Reformulez sous forme de liste le paragraphe du texte ci-dessous qui commence par « La présence de ces plans d’eau », en conservant ses faits principaux.

Texte fourni
━━━━━━━━

Tout endroit destiné à la détente doit comporter des lacs artistement nichés dans le paysage. Mais il n’est pas facile de transformer d’anciens puits de mine en plans d’eau pour la natation et les sports nautiques. Avant que n’apparaissent des formes plus complexes de vie végétale et animale, les lacs sont envahis par les pionniers des plantes microscopiques que sont les algues. Ensuite, les rives sont encadrées de roseaux, de typhas, de joncs, d’épis d’eau et de nénuphars. Vient alors la vie animale ; des puces d’eau, des moules d’étang et d’autres créatures qui, à leur tour, serviront de nourriture aux poissons qu’on déversera dans les lacs.
La présence de ces plans d’eau a même contribué à une plus grande variété de la gent ailée. Divers oiseaux aquatiques qui n’existaient pas ici avant l’exploitation du lignite y ont élu domicile. Avant peu, cette nouvelle forêt était peuplée de plusieurs espèces d’oiseaux chanteurs qu’il est si agréable d’écouter par une matinée de printemps. Eux aussi contribuent à la préservation de la forêt en évitant une multiplication trop rapide des insectes. Mais ces derniers ont également leur rôle à jouer, s’ils sont contrôlés, dans l’édification et le maintien d’une forêt.
Vous seriez surpris de la quantité de formes de vie que vous pourriez trouver dans une pelletée de terre de la forêt. Le livre précité, La forêt, en parle comme du “monde caché du sol”. Il raconte que des hommes de science ont examiné le sol de la forêt sur une profondeur de 2,5 cm seulement. Qu’ont-ils trouvé ? “Sur 90 centimètres carrés, il y avait 1 356 créatures vivantes, y compris 865 mites, 265 podures, 22 mille-pattes, 19 coléoptères adultes et un certain nombre de 12 autres formes. Si l’on avait fait une estimation de la population microscopique, on serait peut-être arrivé à deux milliards de bactéries et à plusieurs millions de champignons, de protozoaires et d’algues — tout cela dans une cuillerée à café de terre.” — Pages 131, 132.

━━━━━━━━

Données présentées

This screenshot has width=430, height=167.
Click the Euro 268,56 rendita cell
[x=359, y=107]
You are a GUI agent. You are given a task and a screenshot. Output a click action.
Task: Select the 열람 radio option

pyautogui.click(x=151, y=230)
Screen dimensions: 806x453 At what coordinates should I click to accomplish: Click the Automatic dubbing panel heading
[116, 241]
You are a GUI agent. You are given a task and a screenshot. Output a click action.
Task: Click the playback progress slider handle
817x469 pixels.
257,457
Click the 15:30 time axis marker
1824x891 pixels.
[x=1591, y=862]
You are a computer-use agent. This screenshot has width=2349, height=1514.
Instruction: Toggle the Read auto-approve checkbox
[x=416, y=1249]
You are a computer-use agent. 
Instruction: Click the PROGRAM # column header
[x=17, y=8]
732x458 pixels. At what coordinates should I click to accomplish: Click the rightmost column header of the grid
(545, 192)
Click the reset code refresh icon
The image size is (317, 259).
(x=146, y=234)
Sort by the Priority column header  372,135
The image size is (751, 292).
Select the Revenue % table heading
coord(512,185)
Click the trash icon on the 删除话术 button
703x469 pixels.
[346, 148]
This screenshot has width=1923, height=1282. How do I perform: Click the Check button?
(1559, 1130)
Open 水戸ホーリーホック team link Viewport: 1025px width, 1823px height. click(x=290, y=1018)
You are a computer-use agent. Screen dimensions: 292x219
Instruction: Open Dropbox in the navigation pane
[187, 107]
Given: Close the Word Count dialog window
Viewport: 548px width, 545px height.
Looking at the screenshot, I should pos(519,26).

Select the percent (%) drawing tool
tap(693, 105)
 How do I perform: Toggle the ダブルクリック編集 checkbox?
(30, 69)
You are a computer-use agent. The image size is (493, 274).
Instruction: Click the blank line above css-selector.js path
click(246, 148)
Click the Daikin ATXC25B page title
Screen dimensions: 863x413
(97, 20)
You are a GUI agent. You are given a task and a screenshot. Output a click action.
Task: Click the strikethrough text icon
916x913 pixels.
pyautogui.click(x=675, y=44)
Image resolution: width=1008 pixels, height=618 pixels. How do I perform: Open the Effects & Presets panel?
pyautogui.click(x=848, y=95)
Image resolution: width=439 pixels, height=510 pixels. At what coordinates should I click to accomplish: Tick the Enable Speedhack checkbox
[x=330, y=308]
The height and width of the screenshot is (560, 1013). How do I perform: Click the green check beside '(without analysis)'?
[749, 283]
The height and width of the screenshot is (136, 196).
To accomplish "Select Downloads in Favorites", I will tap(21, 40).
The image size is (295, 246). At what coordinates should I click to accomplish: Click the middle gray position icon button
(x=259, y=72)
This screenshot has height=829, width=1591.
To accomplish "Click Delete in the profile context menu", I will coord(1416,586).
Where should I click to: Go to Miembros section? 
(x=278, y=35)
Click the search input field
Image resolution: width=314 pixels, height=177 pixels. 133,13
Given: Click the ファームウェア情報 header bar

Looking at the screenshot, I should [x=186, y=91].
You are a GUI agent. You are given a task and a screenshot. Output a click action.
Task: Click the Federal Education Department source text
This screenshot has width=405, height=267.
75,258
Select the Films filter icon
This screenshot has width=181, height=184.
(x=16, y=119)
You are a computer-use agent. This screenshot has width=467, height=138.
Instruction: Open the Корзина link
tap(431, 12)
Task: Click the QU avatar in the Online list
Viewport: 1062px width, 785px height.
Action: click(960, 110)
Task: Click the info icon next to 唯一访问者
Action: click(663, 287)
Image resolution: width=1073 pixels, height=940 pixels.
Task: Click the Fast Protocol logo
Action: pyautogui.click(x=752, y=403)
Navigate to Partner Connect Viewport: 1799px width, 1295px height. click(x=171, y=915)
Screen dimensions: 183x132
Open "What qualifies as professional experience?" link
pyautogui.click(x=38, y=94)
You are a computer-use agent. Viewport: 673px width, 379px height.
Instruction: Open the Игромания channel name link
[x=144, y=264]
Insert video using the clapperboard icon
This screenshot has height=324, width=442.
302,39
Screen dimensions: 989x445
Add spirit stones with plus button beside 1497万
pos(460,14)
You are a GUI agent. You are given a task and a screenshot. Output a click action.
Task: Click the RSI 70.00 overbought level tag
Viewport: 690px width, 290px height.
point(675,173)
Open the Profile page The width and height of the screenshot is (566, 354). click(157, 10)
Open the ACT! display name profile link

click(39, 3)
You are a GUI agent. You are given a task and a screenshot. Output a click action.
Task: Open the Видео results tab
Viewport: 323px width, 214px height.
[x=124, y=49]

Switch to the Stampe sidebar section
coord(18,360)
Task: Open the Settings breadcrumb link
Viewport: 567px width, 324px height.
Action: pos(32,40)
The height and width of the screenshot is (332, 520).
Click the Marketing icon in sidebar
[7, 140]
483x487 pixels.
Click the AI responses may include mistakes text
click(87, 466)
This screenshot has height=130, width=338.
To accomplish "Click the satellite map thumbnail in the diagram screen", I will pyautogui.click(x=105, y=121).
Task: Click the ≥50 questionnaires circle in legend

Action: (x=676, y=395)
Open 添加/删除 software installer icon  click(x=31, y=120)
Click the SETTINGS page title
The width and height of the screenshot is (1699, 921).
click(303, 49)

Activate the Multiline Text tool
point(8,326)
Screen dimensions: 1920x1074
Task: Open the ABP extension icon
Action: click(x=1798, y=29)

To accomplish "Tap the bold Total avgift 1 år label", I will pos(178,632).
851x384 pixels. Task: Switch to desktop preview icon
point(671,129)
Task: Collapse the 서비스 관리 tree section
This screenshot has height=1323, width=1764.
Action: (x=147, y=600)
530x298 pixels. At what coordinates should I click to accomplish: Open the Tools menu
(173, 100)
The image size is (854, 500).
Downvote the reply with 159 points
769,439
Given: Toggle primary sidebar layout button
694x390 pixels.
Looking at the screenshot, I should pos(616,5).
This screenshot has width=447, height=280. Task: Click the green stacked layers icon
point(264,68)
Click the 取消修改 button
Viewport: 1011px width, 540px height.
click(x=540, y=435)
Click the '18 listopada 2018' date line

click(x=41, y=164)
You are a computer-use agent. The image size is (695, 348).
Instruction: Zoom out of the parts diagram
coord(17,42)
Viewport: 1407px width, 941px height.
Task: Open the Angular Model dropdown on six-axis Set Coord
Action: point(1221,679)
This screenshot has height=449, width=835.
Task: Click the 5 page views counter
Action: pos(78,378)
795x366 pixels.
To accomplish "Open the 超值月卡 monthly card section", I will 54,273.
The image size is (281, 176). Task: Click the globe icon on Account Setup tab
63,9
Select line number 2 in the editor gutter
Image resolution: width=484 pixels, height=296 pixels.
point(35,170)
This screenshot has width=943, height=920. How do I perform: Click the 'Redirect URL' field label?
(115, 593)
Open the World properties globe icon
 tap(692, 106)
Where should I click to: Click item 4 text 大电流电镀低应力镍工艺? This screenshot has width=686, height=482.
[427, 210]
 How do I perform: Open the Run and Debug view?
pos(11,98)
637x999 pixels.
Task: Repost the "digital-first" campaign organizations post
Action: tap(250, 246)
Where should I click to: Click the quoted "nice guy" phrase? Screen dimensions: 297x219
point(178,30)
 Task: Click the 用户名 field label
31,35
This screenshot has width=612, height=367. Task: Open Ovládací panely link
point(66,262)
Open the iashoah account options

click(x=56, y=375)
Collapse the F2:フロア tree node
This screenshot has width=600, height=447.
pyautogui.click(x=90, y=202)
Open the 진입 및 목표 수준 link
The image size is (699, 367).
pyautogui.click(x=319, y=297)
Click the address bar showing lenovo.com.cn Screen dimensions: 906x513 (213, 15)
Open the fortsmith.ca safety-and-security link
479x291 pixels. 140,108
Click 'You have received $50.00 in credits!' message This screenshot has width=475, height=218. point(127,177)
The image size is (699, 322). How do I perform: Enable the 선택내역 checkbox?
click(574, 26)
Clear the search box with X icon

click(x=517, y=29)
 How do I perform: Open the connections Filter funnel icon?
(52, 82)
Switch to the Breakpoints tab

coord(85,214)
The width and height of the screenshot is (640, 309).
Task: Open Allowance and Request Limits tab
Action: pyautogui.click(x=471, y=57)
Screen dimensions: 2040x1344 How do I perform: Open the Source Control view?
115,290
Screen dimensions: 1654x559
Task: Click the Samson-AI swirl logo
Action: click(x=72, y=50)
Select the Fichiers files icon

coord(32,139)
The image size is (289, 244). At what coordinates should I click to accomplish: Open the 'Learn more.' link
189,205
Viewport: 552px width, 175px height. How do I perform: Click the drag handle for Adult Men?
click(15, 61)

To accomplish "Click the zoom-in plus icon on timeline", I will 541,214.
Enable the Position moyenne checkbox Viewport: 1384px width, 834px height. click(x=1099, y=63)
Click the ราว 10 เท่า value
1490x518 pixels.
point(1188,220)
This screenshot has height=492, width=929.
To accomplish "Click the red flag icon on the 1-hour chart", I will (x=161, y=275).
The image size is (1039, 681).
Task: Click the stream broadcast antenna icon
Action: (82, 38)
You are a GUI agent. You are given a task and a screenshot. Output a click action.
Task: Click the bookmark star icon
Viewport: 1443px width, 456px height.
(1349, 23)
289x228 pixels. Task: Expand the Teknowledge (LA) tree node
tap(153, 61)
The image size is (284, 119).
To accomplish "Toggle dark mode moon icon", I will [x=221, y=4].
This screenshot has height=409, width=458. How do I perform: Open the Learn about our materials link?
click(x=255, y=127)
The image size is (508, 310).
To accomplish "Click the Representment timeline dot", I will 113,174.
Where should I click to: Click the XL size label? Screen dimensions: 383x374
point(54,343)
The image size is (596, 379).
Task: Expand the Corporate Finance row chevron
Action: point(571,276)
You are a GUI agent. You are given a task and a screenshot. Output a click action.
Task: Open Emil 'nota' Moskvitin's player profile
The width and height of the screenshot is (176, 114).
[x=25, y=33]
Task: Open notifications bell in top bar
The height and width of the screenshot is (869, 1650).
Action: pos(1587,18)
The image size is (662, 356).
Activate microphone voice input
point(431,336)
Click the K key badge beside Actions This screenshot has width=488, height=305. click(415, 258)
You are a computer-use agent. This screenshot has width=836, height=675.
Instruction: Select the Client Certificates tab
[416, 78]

━━━━━━━━

Corrigé
- Les plans d’eau ont accru la variété des oiseaux.
- Divers oiseaux aquatiques, absents avant l’exploitation du lignite, s’y sont installés.
- La nouvelle forêt a rapidement accueilli plusieurs espèces d’oiseaux chanteurs.
- Ces oiseaux contribuent à préserver la forêt en empêchant les insectes de se multiplier trop vite.
- S’ils sont contrôlés, les insectes jouent eux aussi un rôle dans l’édification et le maintien de la forêt.